*ASSIGNMENT*: Starting with the line that holds "Collapse the Test Plan tree node" and stopping after the line that holds "The image size is (803, 643).", repeat the lines below word for word, without the pictures.

*SUPPLIED DATA*:
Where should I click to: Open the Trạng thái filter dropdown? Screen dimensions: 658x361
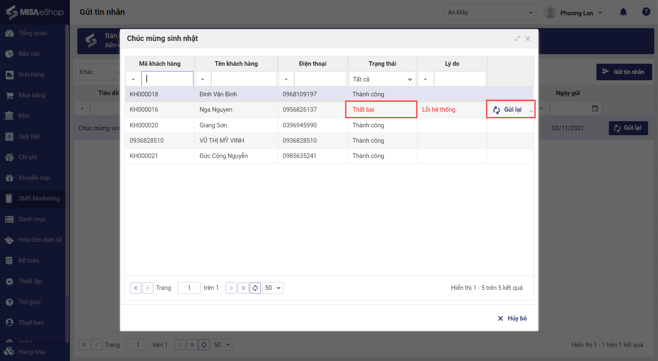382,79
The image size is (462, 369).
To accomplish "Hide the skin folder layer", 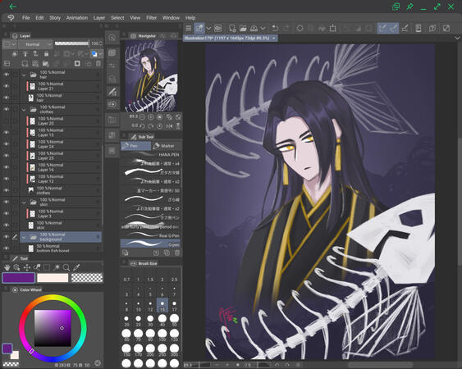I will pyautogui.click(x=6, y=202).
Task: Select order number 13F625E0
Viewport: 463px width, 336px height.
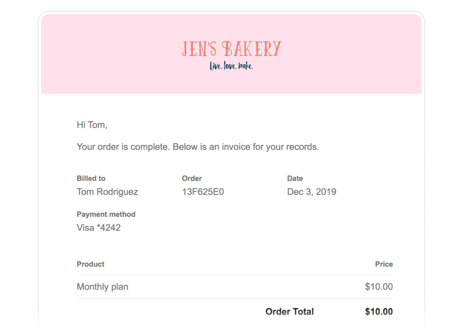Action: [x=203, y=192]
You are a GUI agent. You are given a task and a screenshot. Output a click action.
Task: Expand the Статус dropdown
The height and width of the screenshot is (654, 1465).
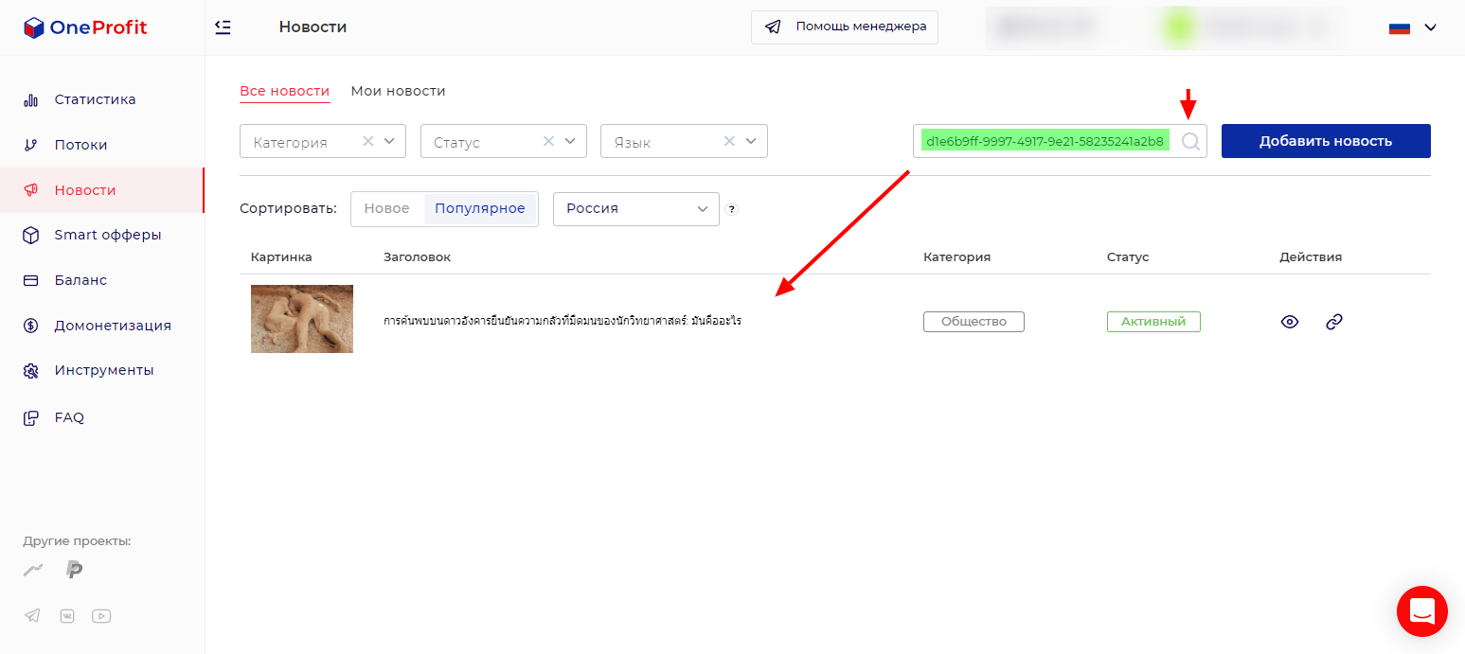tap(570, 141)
...
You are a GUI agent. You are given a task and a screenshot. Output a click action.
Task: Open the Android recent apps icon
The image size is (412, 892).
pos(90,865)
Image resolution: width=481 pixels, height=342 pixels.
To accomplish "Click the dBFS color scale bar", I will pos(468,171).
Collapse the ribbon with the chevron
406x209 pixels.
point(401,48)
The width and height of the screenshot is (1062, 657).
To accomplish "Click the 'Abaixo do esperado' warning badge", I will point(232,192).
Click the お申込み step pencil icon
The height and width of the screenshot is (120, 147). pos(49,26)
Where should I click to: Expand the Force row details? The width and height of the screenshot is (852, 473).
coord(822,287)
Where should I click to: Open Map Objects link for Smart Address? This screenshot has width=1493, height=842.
==
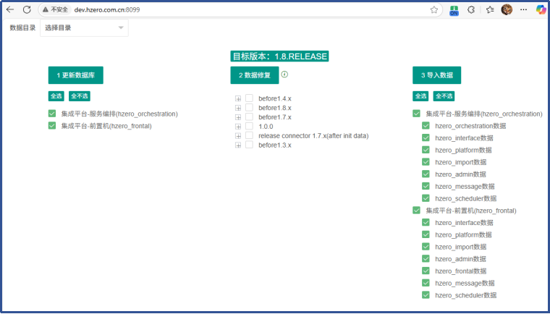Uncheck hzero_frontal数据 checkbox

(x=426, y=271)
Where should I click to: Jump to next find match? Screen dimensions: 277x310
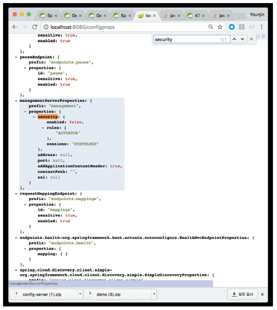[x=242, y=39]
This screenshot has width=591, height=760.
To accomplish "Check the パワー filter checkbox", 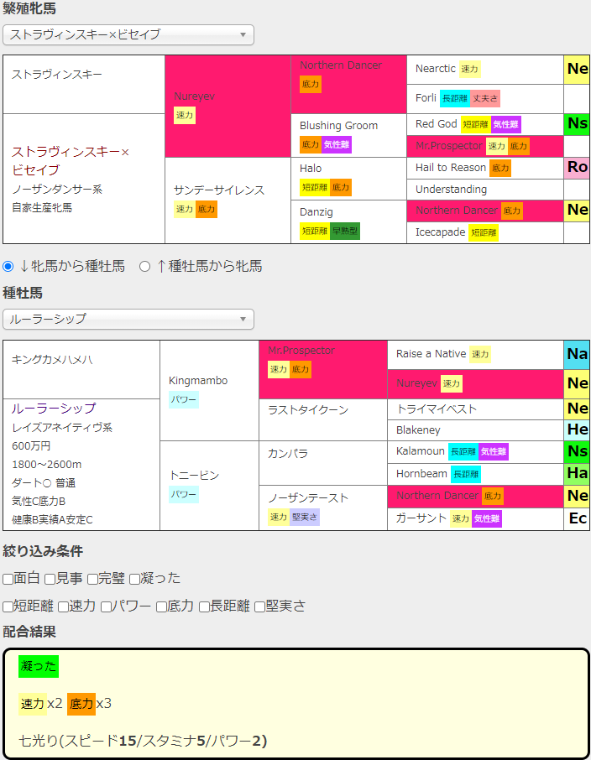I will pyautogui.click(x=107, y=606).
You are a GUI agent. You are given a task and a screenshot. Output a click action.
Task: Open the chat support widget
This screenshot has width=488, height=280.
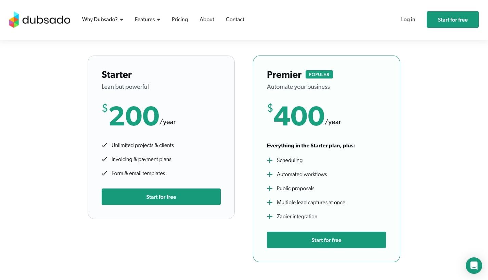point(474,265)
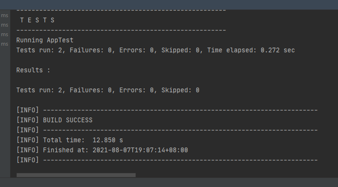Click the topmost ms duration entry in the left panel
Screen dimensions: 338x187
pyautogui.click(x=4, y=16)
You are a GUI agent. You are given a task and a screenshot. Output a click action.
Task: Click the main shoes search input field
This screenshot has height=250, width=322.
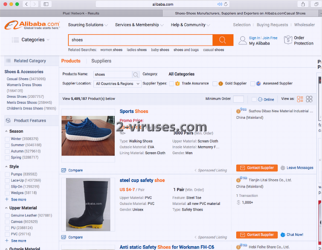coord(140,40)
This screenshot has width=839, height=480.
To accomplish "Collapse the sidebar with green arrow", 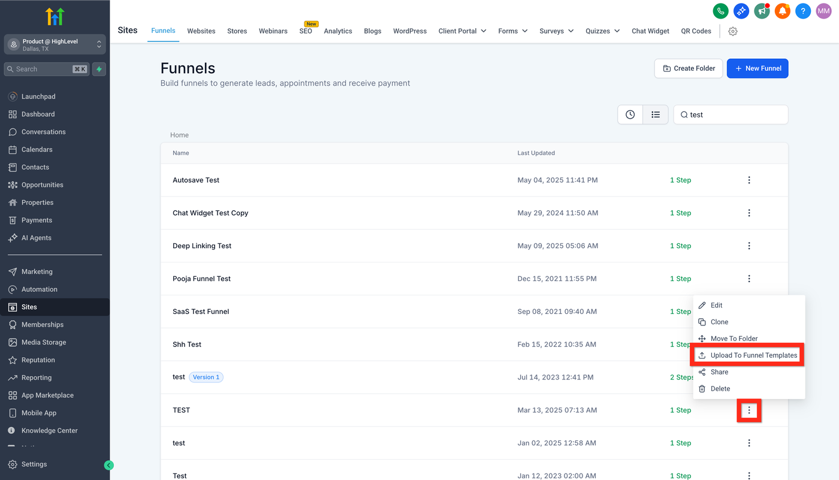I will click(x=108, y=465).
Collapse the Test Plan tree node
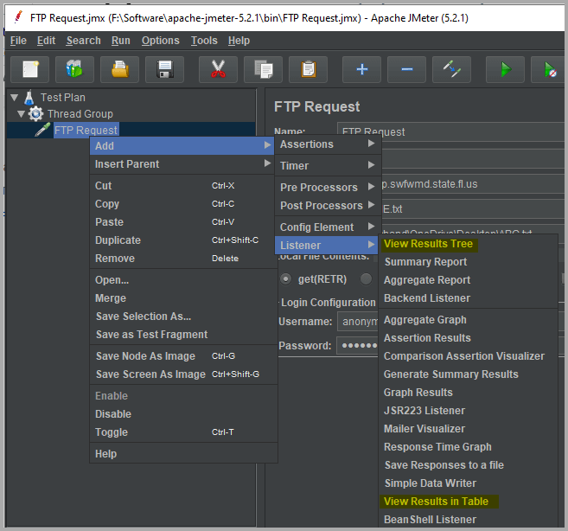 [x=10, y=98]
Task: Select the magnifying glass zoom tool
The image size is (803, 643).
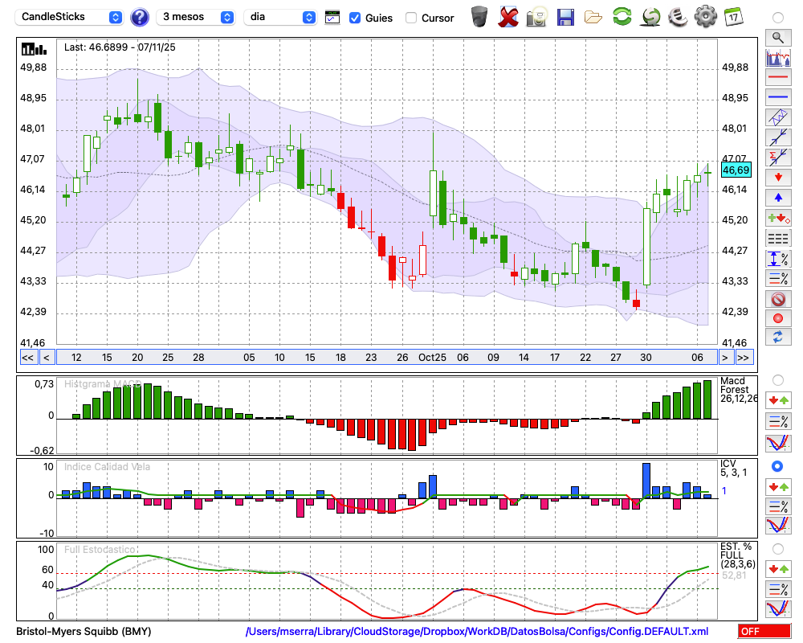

*ANSWER TO THIS PROBLEM*:
Collapse the Test Plan tree node
 [x=10, y=98]
Task: Select the magnifying glass zoom tool
The image size is (803, 643).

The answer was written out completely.